When Staniewski falls in love with Katerina, the sister of the Russian governor, and wants to marry her, his best friend Wolski is worried because he knows that if Staniewski should go ahead with his plan and ask for Katerina's hand, he would be lost to the Polish cause.

During a big ball to which the Polish officers were invited, a scandal broke out. Wolski received the news that a Polish uprising was imminent and that he should have his men ready to march. Staniewski, who is determined to marry Katerina, chooses his lover and thus against his comrades and against his fatherland . When the attack on the Russian garrison comes, Staniewski is among the defenders. He's losing his life.

production

The film was produced by ( Universum-Film AG Berlin ) under the production and production management of Alfred Greven and copied by Afifa Berlin . The buildings come from Werner Schlichting and Kurt Herlth . The UFA received support from the Polish War Ministry, which made five Uhlan regiments available for the external shots . The shooting took place from May to September 1936 in the area of Ostrolenka ( Poland ) and on the open-air site in Neubabelsberg near Potsdam . The film premiered on January 14, 1937 in the UFA-Palast am Zoo in the presence of the Polish ambassador to Germany, Józef Lipski .

Film music

The soundtrack comes from Wolfgang Zeller . A comparison of the treatment of the epic of death with musical means shows, unlike Zeller often observed, no “defamation” of one side, rather the music also follows the dramatic course of equality of both sides.

reception

Joseph Goebbels described the film as a “German-Polish production” and “well done”.
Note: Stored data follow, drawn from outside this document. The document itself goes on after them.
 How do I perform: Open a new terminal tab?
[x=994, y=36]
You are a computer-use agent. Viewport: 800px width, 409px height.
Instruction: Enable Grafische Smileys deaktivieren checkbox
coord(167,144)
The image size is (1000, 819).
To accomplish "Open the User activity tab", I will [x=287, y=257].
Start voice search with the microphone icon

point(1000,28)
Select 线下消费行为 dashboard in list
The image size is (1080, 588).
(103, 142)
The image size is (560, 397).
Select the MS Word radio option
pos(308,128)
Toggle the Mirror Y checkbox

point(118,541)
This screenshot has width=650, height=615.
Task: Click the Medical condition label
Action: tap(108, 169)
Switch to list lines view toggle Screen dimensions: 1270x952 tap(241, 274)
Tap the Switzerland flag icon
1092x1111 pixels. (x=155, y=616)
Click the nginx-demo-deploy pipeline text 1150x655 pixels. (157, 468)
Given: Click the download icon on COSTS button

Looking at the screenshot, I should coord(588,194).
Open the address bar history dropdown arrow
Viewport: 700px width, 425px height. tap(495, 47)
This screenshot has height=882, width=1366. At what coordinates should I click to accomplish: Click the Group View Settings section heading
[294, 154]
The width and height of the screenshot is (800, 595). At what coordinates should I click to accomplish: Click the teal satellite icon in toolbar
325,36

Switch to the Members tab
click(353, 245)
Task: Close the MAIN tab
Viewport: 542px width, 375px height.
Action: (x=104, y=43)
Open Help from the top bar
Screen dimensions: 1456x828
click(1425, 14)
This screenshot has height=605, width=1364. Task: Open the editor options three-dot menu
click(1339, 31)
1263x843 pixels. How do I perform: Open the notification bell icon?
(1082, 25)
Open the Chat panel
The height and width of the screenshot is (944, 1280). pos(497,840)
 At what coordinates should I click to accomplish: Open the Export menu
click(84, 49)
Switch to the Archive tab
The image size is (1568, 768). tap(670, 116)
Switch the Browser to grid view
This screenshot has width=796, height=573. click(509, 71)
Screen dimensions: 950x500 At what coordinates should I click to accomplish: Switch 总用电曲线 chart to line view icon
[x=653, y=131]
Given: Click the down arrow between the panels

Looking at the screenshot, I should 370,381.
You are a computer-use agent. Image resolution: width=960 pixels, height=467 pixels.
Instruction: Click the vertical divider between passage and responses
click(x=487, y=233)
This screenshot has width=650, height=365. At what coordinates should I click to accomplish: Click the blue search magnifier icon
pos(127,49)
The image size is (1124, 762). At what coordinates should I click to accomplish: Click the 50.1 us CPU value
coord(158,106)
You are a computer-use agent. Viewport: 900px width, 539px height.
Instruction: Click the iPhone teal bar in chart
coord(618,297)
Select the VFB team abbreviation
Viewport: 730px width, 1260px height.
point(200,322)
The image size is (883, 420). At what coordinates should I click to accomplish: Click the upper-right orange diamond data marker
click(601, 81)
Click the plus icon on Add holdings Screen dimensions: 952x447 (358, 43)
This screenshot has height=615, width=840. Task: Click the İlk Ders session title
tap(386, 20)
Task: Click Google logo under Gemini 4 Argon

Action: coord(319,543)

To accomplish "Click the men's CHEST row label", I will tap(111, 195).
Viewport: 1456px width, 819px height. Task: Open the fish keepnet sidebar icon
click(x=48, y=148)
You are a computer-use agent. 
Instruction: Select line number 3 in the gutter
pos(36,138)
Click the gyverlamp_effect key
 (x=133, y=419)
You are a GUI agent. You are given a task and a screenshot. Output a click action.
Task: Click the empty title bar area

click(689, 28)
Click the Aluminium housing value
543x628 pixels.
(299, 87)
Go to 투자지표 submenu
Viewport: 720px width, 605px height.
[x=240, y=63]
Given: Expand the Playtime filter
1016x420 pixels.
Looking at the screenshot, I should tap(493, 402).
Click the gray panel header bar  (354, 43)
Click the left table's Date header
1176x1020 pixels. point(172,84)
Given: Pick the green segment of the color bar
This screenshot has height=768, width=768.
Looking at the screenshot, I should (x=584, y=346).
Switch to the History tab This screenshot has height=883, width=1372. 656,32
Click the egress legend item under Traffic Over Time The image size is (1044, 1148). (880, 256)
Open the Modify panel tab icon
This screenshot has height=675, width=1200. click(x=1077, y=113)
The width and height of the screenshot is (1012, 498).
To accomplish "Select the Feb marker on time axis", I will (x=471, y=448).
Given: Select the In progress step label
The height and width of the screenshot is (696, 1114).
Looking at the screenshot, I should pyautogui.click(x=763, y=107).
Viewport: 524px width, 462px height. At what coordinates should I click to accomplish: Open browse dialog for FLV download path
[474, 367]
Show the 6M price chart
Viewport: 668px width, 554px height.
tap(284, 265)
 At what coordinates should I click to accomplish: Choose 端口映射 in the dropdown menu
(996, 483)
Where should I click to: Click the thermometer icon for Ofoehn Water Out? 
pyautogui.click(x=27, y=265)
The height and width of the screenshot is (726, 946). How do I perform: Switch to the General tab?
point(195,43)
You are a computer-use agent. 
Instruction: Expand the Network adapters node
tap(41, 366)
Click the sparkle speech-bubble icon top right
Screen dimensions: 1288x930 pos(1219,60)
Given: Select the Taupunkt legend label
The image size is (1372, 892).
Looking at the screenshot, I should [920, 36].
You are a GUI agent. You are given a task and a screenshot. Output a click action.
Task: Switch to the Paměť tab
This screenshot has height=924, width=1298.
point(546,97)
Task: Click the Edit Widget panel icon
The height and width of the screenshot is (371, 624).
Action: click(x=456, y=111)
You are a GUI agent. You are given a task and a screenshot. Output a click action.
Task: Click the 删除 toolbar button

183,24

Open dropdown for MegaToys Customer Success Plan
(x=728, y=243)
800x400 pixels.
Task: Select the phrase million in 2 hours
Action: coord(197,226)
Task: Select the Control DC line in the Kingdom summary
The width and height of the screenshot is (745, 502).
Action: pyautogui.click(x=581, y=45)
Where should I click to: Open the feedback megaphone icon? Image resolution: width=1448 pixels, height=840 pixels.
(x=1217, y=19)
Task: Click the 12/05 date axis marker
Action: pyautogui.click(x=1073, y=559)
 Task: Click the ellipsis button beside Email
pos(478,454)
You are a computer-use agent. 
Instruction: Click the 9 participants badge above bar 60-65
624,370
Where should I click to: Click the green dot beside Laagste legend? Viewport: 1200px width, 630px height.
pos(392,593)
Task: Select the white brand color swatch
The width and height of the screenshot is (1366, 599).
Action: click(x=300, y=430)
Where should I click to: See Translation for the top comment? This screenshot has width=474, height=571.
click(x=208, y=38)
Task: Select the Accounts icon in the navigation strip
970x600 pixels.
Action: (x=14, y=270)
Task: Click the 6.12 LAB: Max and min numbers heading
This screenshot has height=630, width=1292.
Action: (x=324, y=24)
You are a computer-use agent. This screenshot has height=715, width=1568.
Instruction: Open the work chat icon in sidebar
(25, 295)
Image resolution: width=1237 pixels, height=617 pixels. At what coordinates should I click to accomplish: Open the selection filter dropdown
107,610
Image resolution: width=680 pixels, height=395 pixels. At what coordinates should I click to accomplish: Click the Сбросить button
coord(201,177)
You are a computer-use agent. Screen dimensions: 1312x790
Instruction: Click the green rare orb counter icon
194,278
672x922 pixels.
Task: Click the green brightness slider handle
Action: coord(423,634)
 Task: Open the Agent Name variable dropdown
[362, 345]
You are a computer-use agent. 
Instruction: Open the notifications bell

Today the film receives little attention. Marei Gerken sees the film as a final example of an initially sympathetic attitude towards Poland, before there was a change in the representation of Poland in the German media from 1937/38. The film lacks the enemy image typical of propaganda films. Both sides are presented as fair and guided by sincere patriotic sentiments. The film served more as a national survey film of the Nazi era. Nevertheless, after the end of the Second World War, it was classified as a reserved film because of the Nazi propaganda it contained . Since then, its public performance has only been possible to a limited extent. Today the Friedrich Wilhelm Murnau Foundation claims the evaluation rights.

See also

Web links

Individual evidence

  1. ^ A b c Klaus Kreimeier: The Ufa Story: A History of Germany's Greatest Film Company, 1918–1945 , University of California Press 1999, p. 282.
  2. ^ Christine Raber: The film composer Wolfgang Zeller. Laaber 2005, ISBN 3-89007-597-5 , pp. 178ff.
  3. Elke Fröhlich (ed.): The diaries of Joseph Goebbels . KG Saur, Munich, 15 vols. 1993–1996, ISBN 3-598-21920-2 . Volume 3, January 9, 1937.
  4. ^ Marei Gerken: Stylization and Stigma. In: Hendrik Feindt (Ed.): Studies on the cultural history of the German image of Poland: 1848–1939. Wiesbaden 1995, ISBN 3-447-03664-8 , p. 224.